Differences of electroacupuncture-induced analgesic effect in normal and inflammatory conditions in rats

It has been reported by Stein et al. that the immune system and peripheral opioid receptors are involved in the control of pain accompanying inflammation. Electroacupuncture (EA) is used to relieve various kinds of pain. However, little is known about the effect of electroacupuncture analgesia (EAA) during hyperalgesia elicited by inflammation. The aim of the present study was to compare (1) the individual variation of EAA, (2) the durability of EAA, and (3) the effect of naloxone on EAA between normal rats and rats subjected to acute inflammatory pain. Carrageenan was subcutaneously administered by intraplantar (i.pl.) injection of the left hind paw to induce a nociceptive response. Nociceptive thresholds were measured using the paw pressure threshold (PPT). Rats received EA at 3 Hz in the left anterior tibial muscles for I hour after carrageenan injection. Naloxone was administered by intraperitoneal (i.p.) or i.pl. injection just before EA. EAA was elicited in 15 of 29 normal rats.

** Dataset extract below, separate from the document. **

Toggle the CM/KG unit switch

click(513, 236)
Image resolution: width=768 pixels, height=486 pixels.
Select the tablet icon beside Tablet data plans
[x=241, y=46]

These rats were divided into responders and non-responders. EAA in the responder group was almost completely antagonized by i.p. injection of naloxone. In contrast, in all the rats with carrageenan-induced inflammation, EAA was elicited, lasted for at least 24 hours after carrageenan injection, and was dose-dependently antagonized by i.pl. injection, but not significantly by i.p. injection of naloxone. It seems likely that the EAA in the rats with carrageenan-induced inflammation differs from that in normal rats, and these findings suggest that peripheral opioid receptors are involved in EAA during inflammatory conditions.